What the exercise asks> Lift out all lines below that contain "next".

(Collection entries)
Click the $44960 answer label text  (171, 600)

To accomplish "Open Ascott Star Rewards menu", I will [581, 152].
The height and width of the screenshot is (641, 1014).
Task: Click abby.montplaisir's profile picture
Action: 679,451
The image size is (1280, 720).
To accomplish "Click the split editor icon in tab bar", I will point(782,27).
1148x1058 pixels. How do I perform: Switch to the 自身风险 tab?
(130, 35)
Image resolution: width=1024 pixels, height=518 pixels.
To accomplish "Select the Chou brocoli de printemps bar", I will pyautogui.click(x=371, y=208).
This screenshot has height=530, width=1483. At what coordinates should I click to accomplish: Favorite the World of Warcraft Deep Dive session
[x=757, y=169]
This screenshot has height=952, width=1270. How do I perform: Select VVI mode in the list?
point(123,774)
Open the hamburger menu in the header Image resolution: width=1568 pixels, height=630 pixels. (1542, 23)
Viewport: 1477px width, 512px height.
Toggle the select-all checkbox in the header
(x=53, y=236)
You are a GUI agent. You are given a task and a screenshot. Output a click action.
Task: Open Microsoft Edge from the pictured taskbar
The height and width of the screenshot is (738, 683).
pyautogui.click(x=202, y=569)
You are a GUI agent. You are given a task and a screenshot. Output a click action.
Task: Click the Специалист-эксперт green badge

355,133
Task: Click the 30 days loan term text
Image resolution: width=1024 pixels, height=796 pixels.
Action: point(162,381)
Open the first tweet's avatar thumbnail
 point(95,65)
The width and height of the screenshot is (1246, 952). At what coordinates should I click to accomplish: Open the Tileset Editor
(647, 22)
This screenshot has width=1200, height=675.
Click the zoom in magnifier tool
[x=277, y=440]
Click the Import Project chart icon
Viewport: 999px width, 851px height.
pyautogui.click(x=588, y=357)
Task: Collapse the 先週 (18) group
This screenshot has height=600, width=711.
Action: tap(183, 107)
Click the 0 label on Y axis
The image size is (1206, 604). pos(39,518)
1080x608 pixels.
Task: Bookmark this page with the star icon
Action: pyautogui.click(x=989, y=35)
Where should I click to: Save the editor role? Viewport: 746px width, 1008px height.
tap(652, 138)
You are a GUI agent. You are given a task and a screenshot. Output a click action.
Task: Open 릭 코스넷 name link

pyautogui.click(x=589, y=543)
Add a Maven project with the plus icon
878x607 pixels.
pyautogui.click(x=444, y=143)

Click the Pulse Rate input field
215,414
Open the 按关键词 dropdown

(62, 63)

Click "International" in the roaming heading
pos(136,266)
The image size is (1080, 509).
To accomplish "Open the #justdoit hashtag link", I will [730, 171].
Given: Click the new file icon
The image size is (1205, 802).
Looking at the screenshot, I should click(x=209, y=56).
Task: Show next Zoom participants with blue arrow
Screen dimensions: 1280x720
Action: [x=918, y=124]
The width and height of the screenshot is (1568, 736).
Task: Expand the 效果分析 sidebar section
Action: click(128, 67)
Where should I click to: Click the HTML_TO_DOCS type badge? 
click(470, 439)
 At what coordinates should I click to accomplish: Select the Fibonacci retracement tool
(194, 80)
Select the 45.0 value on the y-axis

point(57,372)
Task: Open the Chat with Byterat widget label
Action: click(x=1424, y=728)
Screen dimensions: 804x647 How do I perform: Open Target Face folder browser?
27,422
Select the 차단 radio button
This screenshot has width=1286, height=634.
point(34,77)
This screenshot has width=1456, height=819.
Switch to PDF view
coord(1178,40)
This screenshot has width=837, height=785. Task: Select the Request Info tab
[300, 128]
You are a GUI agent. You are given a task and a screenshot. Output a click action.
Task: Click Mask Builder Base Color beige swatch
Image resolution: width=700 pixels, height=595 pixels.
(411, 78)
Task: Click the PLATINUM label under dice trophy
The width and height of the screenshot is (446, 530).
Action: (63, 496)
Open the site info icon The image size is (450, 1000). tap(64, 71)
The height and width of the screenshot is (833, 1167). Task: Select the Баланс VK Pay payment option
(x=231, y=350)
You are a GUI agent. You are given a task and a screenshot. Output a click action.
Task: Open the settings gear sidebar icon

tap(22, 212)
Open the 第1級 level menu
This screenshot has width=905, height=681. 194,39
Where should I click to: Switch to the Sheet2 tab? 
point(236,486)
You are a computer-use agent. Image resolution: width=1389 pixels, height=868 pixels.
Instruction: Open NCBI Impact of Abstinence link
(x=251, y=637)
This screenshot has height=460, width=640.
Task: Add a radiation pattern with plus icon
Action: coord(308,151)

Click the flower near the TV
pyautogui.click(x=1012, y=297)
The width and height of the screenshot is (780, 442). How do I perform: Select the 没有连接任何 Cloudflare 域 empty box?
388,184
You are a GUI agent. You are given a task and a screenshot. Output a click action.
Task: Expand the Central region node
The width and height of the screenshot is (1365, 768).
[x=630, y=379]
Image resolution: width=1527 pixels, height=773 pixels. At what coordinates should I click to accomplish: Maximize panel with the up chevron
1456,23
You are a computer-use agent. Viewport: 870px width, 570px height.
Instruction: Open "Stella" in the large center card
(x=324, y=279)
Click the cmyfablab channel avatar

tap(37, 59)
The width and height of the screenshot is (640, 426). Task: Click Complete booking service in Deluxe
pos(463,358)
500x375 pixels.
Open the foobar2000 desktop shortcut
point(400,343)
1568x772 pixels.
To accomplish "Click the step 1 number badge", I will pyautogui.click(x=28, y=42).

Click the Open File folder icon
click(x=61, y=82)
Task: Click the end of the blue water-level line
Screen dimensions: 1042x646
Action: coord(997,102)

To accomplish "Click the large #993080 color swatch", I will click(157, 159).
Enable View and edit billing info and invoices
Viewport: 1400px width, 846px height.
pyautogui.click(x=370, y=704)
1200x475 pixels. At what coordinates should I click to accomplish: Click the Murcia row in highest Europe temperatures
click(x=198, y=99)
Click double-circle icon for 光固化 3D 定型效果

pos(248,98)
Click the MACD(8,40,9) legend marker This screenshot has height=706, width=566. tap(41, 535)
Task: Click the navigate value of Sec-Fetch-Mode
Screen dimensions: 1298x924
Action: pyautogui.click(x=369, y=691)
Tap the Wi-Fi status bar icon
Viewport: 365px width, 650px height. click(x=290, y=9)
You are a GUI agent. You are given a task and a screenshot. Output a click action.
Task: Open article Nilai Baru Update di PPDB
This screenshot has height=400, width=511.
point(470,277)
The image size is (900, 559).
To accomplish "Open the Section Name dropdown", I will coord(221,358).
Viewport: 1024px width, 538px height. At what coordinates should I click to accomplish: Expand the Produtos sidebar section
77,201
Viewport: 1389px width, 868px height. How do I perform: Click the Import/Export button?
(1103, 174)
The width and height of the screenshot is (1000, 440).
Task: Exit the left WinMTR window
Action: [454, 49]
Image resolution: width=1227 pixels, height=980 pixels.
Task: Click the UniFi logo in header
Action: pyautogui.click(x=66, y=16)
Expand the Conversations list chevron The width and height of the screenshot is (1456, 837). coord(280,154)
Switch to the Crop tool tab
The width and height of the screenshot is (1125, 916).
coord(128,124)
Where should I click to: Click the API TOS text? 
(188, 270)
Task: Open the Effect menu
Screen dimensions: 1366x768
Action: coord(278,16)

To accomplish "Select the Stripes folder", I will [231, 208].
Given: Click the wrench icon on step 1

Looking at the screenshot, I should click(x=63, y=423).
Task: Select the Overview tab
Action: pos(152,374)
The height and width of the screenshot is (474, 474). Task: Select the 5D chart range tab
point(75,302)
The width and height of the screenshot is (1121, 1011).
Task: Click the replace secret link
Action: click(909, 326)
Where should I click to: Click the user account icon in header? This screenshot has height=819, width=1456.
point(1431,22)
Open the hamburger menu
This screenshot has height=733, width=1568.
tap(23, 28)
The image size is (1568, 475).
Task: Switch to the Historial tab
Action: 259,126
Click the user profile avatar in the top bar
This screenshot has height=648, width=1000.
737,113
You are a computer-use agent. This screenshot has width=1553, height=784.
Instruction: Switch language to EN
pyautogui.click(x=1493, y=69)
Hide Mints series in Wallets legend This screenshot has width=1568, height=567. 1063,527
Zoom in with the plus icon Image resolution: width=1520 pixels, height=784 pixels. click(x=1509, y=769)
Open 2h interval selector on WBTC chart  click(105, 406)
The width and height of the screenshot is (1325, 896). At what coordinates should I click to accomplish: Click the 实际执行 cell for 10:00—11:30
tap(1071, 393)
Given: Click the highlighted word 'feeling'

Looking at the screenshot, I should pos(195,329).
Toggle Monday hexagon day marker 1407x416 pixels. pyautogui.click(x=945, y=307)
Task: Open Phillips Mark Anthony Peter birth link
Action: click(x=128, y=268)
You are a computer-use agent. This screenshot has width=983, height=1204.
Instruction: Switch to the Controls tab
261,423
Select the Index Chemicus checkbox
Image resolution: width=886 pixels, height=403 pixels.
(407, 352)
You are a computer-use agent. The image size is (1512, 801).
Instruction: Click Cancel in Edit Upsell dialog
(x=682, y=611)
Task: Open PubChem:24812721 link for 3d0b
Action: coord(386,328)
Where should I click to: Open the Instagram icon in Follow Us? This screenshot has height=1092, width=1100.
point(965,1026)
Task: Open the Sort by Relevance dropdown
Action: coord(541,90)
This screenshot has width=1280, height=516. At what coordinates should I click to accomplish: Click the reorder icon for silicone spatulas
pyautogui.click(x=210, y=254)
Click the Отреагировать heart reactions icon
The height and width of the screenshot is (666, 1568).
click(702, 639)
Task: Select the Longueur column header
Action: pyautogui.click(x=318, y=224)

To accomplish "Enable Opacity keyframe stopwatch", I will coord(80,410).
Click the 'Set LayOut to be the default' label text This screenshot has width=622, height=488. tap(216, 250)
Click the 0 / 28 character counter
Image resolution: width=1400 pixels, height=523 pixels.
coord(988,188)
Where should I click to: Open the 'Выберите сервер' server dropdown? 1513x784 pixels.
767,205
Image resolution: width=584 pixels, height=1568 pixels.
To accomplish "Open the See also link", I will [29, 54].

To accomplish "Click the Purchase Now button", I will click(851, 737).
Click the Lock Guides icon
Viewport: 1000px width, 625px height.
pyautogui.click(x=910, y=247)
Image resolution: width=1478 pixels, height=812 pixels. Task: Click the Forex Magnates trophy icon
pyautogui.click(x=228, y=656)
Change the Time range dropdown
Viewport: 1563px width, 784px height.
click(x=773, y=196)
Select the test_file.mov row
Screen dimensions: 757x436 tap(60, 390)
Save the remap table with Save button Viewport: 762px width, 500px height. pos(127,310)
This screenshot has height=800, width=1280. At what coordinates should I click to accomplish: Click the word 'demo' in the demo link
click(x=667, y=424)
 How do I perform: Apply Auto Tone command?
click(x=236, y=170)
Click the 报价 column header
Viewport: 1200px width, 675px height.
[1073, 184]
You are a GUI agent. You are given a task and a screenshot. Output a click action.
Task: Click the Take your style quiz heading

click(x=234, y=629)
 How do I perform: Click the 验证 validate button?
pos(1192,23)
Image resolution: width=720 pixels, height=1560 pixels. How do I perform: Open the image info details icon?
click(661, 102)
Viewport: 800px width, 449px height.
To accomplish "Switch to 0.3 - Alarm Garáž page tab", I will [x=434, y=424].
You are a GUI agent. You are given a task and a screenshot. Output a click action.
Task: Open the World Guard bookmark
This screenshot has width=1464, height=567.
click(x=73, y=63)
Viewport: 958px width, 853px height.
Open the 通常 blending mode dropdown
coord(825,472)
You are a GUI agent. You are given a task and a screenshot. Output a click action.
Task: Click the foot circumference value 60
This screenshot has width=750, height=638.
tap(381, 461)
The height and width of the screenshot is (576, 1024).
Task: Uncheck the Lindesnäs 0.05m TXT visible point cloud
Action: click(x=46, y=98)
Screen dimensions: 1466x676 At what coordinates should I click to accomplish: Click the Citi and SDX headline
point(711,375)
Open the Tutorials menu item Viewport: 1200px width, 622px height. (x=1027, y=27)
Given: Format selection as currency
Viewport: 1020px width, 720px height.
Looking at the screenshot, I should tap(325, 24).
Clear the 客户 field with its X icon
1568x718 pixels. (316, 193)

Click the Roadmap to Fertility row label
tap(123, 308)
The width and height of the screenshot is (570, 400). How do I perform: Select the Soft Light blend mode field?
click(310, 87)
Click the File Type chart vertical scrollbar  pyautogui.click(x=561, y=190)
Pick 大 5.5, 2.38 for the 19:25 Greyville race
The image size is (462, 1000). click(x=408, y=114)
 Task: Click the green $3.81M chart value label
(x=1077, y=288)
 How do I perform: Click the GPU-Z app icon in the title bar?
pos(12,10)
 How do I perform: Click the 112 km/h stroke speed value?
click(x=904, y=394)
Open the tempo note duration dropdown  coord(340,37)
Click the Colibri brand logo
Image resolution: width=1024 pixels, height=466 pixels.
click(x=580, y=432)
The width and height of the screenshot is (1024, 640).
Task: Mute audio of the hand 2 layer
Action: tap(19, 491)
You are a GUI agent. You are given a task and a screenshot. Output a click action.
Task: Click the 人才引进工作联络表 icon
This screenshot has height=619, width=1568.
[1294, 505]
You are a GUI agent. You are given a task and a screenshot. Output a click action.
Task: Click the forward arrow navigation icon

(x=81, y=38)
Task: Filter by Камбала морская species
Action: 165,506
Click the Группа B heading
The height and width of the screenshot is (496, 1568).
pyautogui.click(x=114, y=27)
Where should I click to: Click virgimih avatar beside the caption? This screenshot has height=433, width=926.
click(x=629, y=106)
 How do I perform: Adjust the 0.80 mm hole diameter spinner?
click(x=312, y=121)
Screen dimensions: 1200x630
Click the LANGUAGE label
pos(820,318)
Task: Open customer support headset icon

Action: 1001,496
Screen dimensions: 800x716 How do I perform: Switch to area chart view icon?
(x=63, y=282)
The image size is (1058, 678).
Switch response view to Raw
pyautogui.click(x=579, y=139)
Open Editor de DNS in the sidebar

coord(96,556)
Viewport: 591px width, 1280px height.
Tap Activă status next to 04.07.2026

Answer space>
Task: Show next Zoom participants with blue arrow
Tap Activă status next to 04.07.2026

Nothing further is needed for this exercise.